Kiss and Cry, de Chloé Mahieu et Lila Pinell

 

Le feu sur la glace

Kiss-and-cry-film-lila-pinell-chloe-mahieu-acidSarah et sa famille rentrent à Colmar, ville d’Alsace plongée sous le froid et la grisaille, après une très courte période à Paris, peu concluante. Lycéenne caractérielle, Sarah suit des cours de patinage artistique depuis à peu près toujours, et revient dans son ancien club en déclin. L’objectif de sa mère : voir sa fille accéder à la première marche du podium au championnat de France, quitte à aller voir une voyante pour se rassurer. Celui de Sarah ? On ne saura pas vraiment, car elle non plus. C’est avec elle qu’on endure les interminables séances d’entraînement sous les insultes de son entraîneur ; c’est avec elle qu’on ressent sa colère et sa lassitude.

Le binôme Chloé Mahieu et Lila Pinell se réapproprie avec Kiss and Cry les thèmes qui semblent leur être chers : la jeunesse, sa fougue et ses premiers amours. Après leur documentaire Nos fiançailles en 2011, qui suit la préparation du mariage de Fleur, jeune catholique traditionaliste et militante, ce duo de documentaristes réalise son premier long-métrage de fiction. On ne sera donc pas étonné d’avoir par moment l’impression de regarder un documentaire sur la vie d’adolescente.

A un âge où on accumule les premières fois, Sarah et ses copines patineuses veulent échapper à la stricte discipline qui leur est imposée. Les dialogues entre les personnages sont frappants de réalisme. Kiss and Cry nous livre des scènes dans lesquelles les jeunes acteurs sont tellement bons et à l’aise devant la caméra, qu’elles pourraient être le fruit de séances d’improvisations (mais peut-être le sont-elles un peu ?). Il est possible de les trouver vulgaires, car vulgaires ils le sont parfois, mais touchant de maladresse. Les filles et les garçons expriment avec grande difficulté leurs émotions, se protégeant d’éventuelles moqueries pouvant nuire à leur réputation.

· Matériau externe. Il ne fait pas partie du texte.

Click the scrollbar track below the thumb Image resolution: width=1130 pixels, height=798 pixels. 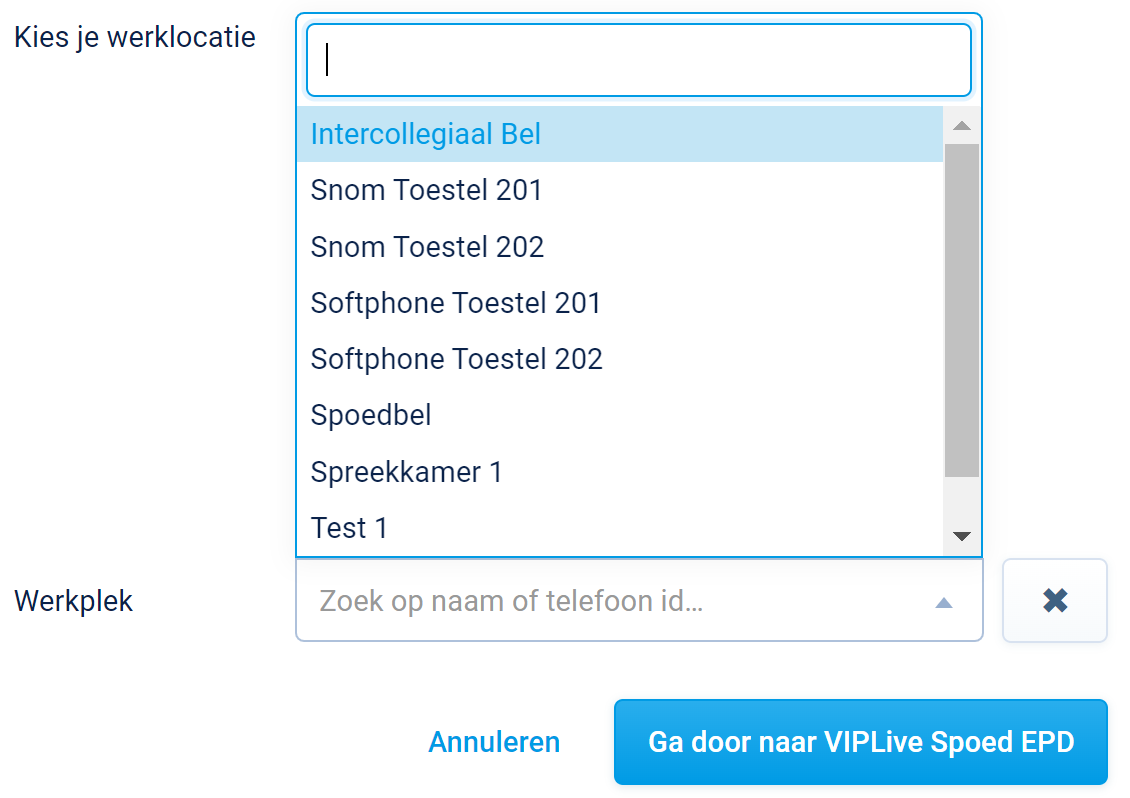point(962,499)
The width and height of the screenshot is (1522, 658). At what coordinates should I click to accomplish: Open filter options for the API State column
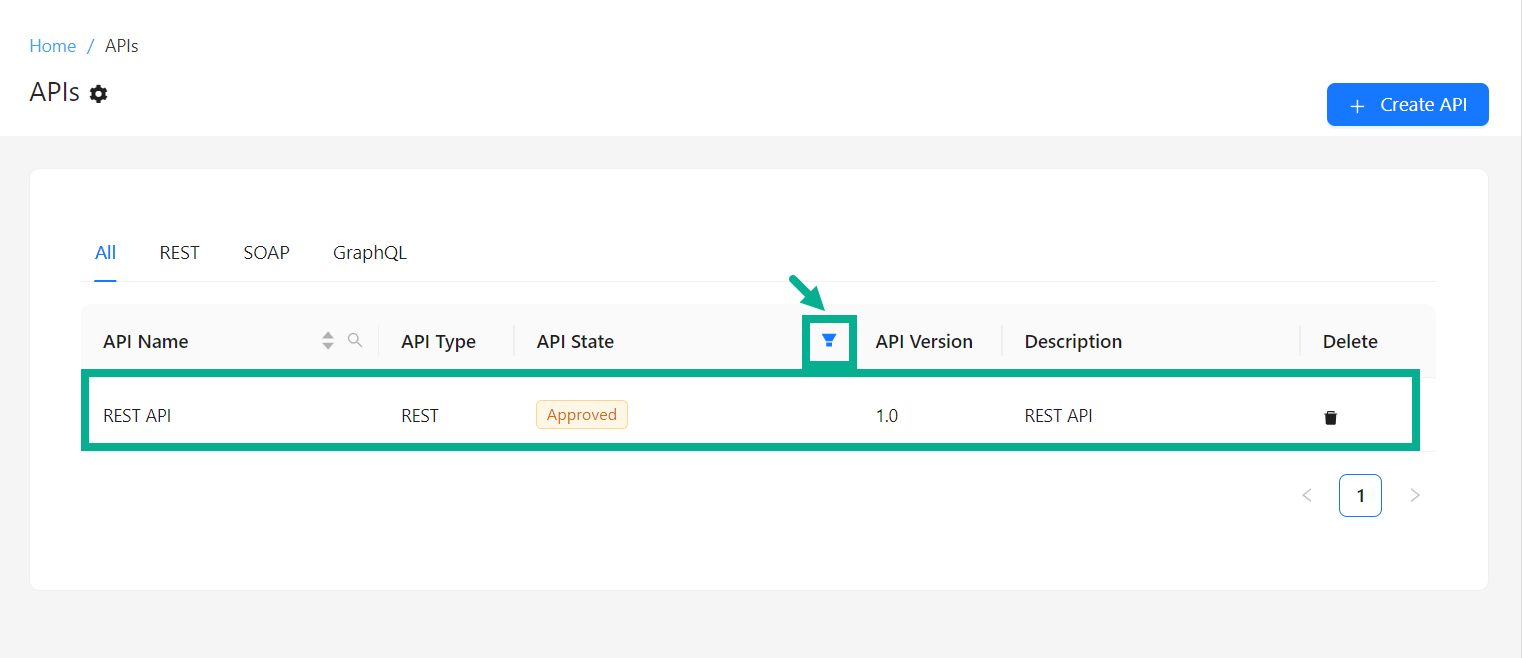click(829, 340)
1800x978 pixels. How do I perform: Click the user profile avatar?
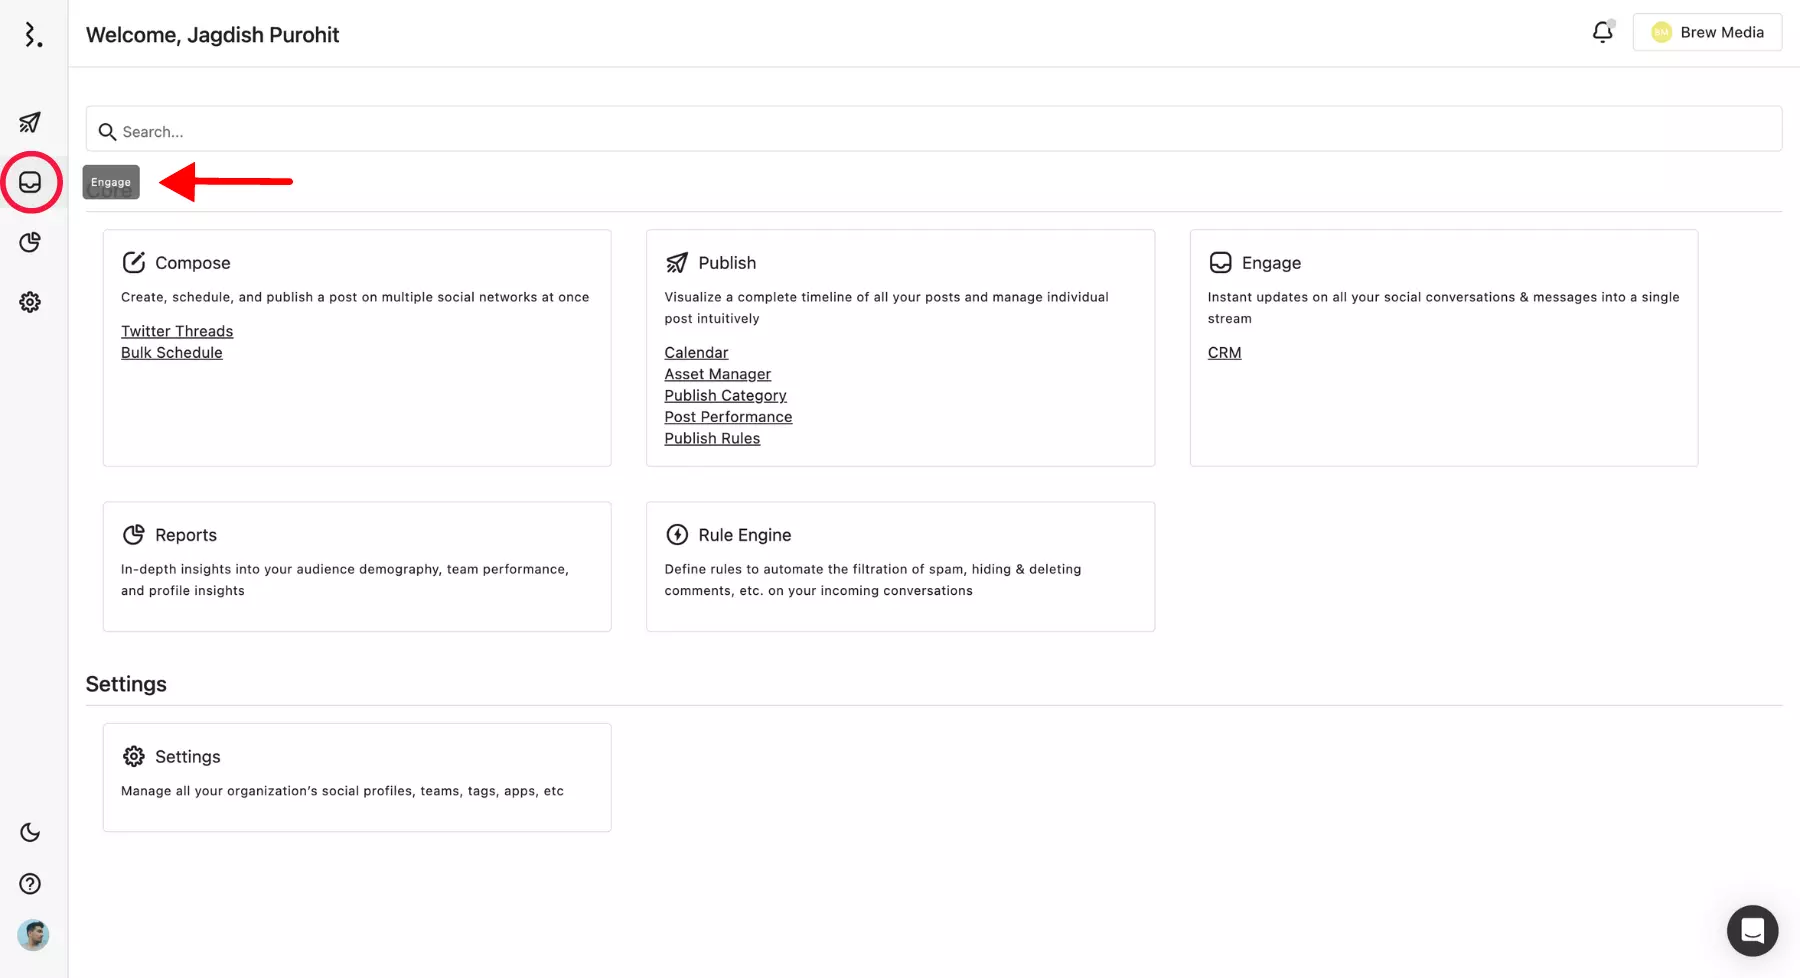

Dans cette ambiance oppressante survient parfois une séquence onirique, tout droit sortie d’un spectacle d’Holiday On Ice, avec fumée et éclairage, comme une pause poétique entre deux séquences de la vie, la vraie. Sortent-elles de l’imaginaire de l’héroïne, de sa mère, de son entraineur, ou de quelqu’un d’autre encore ?

Quand vient enfin le jour du championnat de France pour le club de Sarah, c’est trop de pression pour elle, qui se retrouve violemment confrontée à sa crainte : échouer, et admettre devant tous que le patinage artistique, ce n’est plus pour elle. Même avec une fin qui sent un peu le réchauffé, Kiss and Cry reste un premier long-métrage avec des qualités indéniables.

 
Kiss and Cry de Chloé Mahieu et Lila Pinell, avec Sarah Bramms, Xavier Dias, Dinara Droukarova… France, 2017. Présenté à la sélection ACID au 70e Festival de Cannes.